Le gouvernement Harper veut savoir ce que l'ancien premier ministre libéral Jean Chrétien a dit lors de son entretien de jeudi avec le président russe Vladimir Poutine à Moscou.

Et le ministre fédéral de la Défense, Jason Kenney, espère que M. Chrétien a profité de cette occasion pour livrer au président russe le même message que martèlent les conservateurs depuis un bon moment, soit de retirer les soldats russes de l'Ukraine.

L'information émanant de l'agence de presse officielle de la Russie sur la tenue d'une rencontre, jeudi, entre M. Chrétien et M. Poutine dans l'un des palais près de Moscou a semblé prendre les conservateurs au dépourvu.

La rencontre est une gifle au visage du gouvernement conservateur du premier ministre Stephen Harper, qui essaie d'isoler politiquement le leader russe, le blâmant pour les troubles en Ukraine et l'annexion de la Crimée par la Russie l'an dernier.

M. Harper a évité tout contact avec le président Poutine, sauf pour une poignée de main brève et mémorable au sommet du G20 en Australie l'an dernier, lors duquel il a laconiquement dit au leader russe de «sortir» de l'Ukraine.

Un porte-parole de M. Chrétien n'a pas répondu à une demande de commentaire.

«Je n'ai pas été mis au fait de ce qui est survenu. Je ne sais pas trop si M. Chrétien a choisi de tenir au courant notre personnel à Moscou. Nous serions curieux de savoir ce qui a été discuté», a affirmé M. Kenney durant un symposium à Ottawa sur les relations de sécurité du Canada avec l'Union européenne.

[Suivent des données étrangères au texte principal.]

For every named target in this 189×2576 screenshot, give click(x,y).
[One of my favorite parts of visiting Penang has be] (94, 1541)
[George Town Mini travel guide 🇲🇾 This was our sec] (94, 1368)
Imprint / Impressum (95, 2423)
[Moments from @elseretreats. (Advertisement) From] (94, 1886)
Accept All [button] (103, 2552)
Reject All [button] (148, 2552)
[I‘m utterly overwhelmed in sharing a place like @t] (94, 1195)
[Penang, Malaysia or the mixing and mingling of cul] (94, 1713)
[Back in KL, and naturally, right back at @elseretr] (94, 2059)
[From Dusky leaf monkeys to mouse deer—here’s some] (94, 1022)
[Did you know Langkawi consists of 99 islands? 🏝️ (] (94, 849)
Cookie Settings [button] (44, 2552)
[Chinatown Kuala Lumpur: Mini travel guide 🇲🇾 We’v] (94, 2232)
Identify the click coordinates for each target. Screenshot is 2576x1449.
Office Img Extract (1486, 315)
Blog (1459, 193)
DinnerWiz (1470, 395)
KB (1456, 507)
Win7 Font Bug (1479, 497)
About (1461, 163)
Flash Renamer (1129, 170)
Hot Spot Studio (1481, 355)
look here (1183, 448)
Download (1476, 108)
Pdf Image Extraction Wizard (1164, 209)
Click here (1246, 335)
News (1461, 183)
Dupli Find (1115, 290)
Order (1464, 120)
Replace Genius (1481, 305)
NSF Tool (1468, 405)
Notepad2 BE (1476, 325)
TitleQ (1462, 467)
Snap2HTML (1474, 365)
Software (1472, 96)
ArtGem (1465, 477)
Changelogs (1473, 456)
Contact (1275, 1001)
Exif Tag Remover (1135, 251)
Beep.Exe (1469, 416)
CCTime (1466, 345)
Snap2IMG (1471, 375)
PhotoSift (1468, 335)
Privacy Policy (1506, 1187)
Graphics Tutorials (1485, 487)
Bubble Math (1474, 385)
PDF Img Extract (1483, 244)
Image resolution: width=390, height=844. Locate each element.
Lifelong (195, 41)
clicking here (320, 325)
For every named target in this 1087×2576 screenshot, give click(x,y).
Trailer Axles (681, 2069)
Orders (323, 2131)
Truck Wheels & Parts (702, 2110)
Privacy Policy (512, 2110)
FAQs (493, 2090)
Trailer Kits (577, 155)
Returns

«Tout ce que je peux vous dire, c'est que le gouvernement du Canada a profité de toute occasion avec M. Poutine, comme le bref échange du premier ministre Harper avec le président russe en marge du G20 à Melbourne, pour exprimer très clairement notre position que la Russie doit sortir de l'Ukraine», a dit le ministre.

«Nous serions à même de nous attendre à ce que M. Chrétien ait - de son propre chef - profité de l'occasion pour livrer le même message», a-t-il poursuivi.

Dans une photographie diffusée par l'agence de nouvelles russe TASS, on peut voir M. Poutine souriant à M. Chrétien, alors que les deux hommes sont assis sur des fauteuils dorés, dans une salle richement décorée.

Une autre agence de presse russe a diffusé une vidéo de la rencontre sur YouTube.

Les deux hommes ont échangé leurs points de vue sur le statut des affaires internationales et ont discuté des points douloureux de la situation internationale actuelle, a déclaré le porte-parole du Kremlin, Dmitry Peskov, tel que rapporté par l'agence TASS.

«Il est bien connu qu'ils ont des relations amicales, ou, je dirais même, des relations de partenariat», a-t-il ajouté.

Le porte-parole de M. Harper, Stephen Lecce, a indiqué que le gouvernement fédéral voulait savoir ce que M. Chrétien avait dit à M. Poutine.

«M. Chrétien ne représentait d'aucune façon le gouvernement du Canada à cette rencontre, a dit M. Lecce par courriel. La position de notre gouvernement sur le régime Poutine est claire.»

Contrairement aux autres leaders du G7, M. Harper a décidé de ne pas discuter avec M. Poutine de la crise en Ukraine et a choisi des mots durs pour blâmer personnellement le président russe pour ce qui s'est produit dans la région.

Les Russes ont répliqué, le plus récemment lorsque leur ambassade à Ottawa a déclaré qu'il était à la fois «contre-productif et déplorable» que le gouvernement canadien déploie 200 soldats en Ukraine comme instructeurs pour améliorer les techniques de combat des forces ukrainiennes.

Le ministre des Affaires étrangères de l'Ukraine, Pavlo Klimkin, en visite jeudi à Ottawa, a déclaré que les formateurs de l'armée canadienne allaient permettre d'élever ses troupes à un autre niveau pour qu'elles puissent mieux repousser ses agresseurs russes.

M. Klimkin dit que ce geste peut difficilement être considéré comme provocateur, considérant que la Russie a déjà violé la frontière de l'Ukraine en envoyant des mercenaires et des armes lourdes.

M. Kenney a précisé que les soldats canadiens seraient postés à environ 1300 kilomètres de la région instable de l'est de l'Ukraine.

M. Klimkin était à Ottawa pour rencontrer M. Nicholson, qui a annoncé sept nouveaux projets d'une valeur de 14 millions $ pour renforcer la situation des droits de la personne, améliorer l'accès à la justice et offrir du soutien à la société civile en Ukraine.